Gino tinha 21 anos e, no meio do curso de Engenharia Química, com tantas provas, matérias e preocupações com estágios e empregos, já começava a sentir falta da época do colégio.

Foi assim que bateu nele a vontade de rever as fotos da velha turma: as festas, os encontros, a bagunça na escola e a formatura do ensino fundamental.

Abria os arquivos e relembrava rostos, piadas, aventuras e parecia que já não estava mais no meio da faculdade, e sim vivendo novamente os bons momentos dos seus 17 anos. Tudo havia se passado há apenas 4 anos, mas pareciam séculos.

Até que um rosto chamou a atenção de Gino. Começou a reparar em um menino de cabelos claros e olhos bem pretos que aparecia em todas as fotos. Engraçado, não se lembrava dele.

Com certeza não eram da mesma sala, mas o garoto podia ser de outra classe. A idade era mais ou menos a mesma dele na época e não seria estranho se eles tivessem amigos em comum.

Passou as fotos na escola, as fotos das festas, da formatura e o menino sempre estava ali, sorridente, brincalhão e irritantemente desconhecido.

Deu de ombros, desligou o computador e foi dormir. Inútil, a imagem do menino tão presente e que escapava da sua memória o mantinha acordado. Resolveu mandar um email com uma das fotos para ver se alguém da turma se lembrava.

Acordou no dia seguinte, correu pra mais uma das intermináveis aulas e, no meio do caminho, foi checar os emails. Dos 13 emails para amigos que havia enviado, 7 haviam respondido e nem um sequer se lembrava do garoto.

Achou aquilo estranho e ficou mais impressionado ainda quando de noite descobriu que nenhum dos colegas se lembrava do rapaz. Encaminhou a foto para a turma inteira e, 3 dias depois, tinha a certeza na caixa de emails: ninguém sabia quem era o mocinho de olhos escuros.

Os dias se passavam e Gino ficava cada vez mais incomodado com aquilo. A coisa chegou a tal ponto que se resolveu a matar estágio e foi até a escola falar com os professores. Como podia se esquecer de alguém que estivera tão perto dele em tantas ocasiões? Algum educador com certeza poderia esclarecer o mistério.

Chegou à escola e deu de cara com o Romão da portaria. O Romão estava ali há uns 30 anos e seria a pessoa certa para esclarecer as coisas.

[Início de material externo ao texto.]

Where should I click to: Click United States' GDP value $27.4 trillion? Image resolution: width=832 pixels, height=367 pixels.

Conversaram fiado, trocaram novidades e logo depois o Gino já foi mostrando a foto. Romão olhou, olhou e um tempo depois perguntou.

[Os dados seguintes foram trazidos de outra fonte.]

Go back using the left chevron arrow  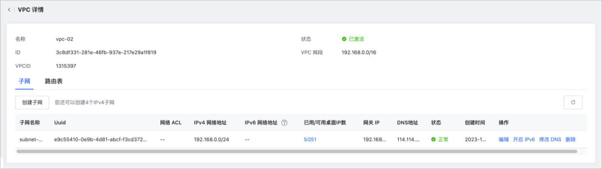tap(9, 9)
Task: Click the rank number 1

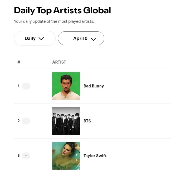Action: click(19, 86)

- Como é que você fez isso? 

- Isso o quê?

- Essa foto com o Rui.

- Ah, então esse de cabelo claro chama Rui? De que turma ele era?

- Chamava Rui, sim. Como é que você fez isso?

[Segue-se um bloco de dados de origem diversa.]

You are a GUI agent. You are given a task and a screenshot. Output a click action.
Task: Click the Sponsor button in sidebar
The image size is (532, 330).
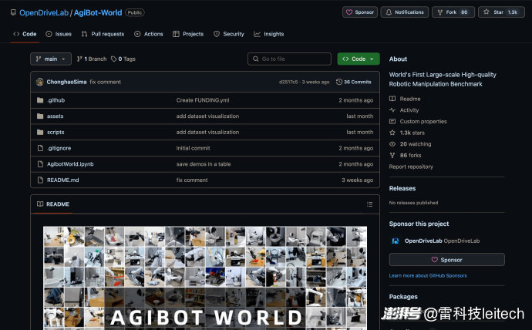446,260
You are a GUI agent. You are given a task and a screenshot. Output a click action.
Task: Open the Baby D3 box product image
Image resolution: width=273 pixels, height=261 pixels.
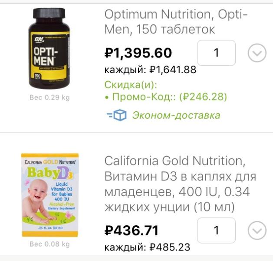pos(50,195)
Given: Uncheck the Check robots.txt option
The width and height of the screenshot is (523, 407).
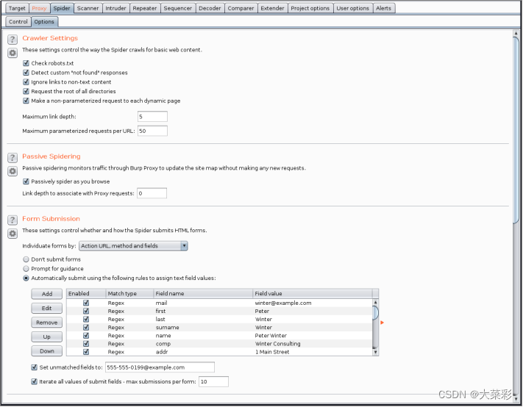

- Fiz o quê, Romão? São as fotos da minha época aqui na escola.

Romão balançou a cabeça. Gino ficou olhando pra ele sem entender até que o velho porteiro falou.

- Gino, essa foto é impossível. O Rui estudou aqui 20 anos antes de você. Ele tinha uns 16 anos quando se enforcou no banheiro do vestiário. Eu sei porque fui eu quem tirou o corpo da corda. Agora, me responde como é que você fez isso?

Gino saiu correndo. Apagou todas as fotos do computador, reformatou a máquina e jurou nunca mais dizer uma palavra sobre o assunto para ninguém. Nunca mais procurou o Romão e nem buscou o contato dos velhos amigos.

O medo durou uns 3 anos. Dormia de luz acesa,acordava sobressaltado, olhava pra trás sempre que estava sozinho e sentia arrepios e calafrios a todo o instante.

Com o tempo foi esquecendo as fotos, esquecendo o menino-fantasma e seguiu sua vida. Formou-se, casou, teve duas filhas e assim seguia sua história.

Em uma manhã de domingo qualquer acordou com uma bagunça tremenda na sala. Levantou-se e encontrou as baixinhas com as fotos do casamento espalhadas pela sala. Comentavam que o pai usava cavanhaque, que estava mais magro, que não tinha cabelos, brancos, que a mãe que estava linda, que a avó estava engraçada.

Juntou-se a elas, pegou uma foto a esmo e gelou ao ver, bem atrás dele e da mulher, aqueles cabelos claros, aquele sorriso vivo e aqueles malditos olhos bem pretos que olhavam direto para a câmera.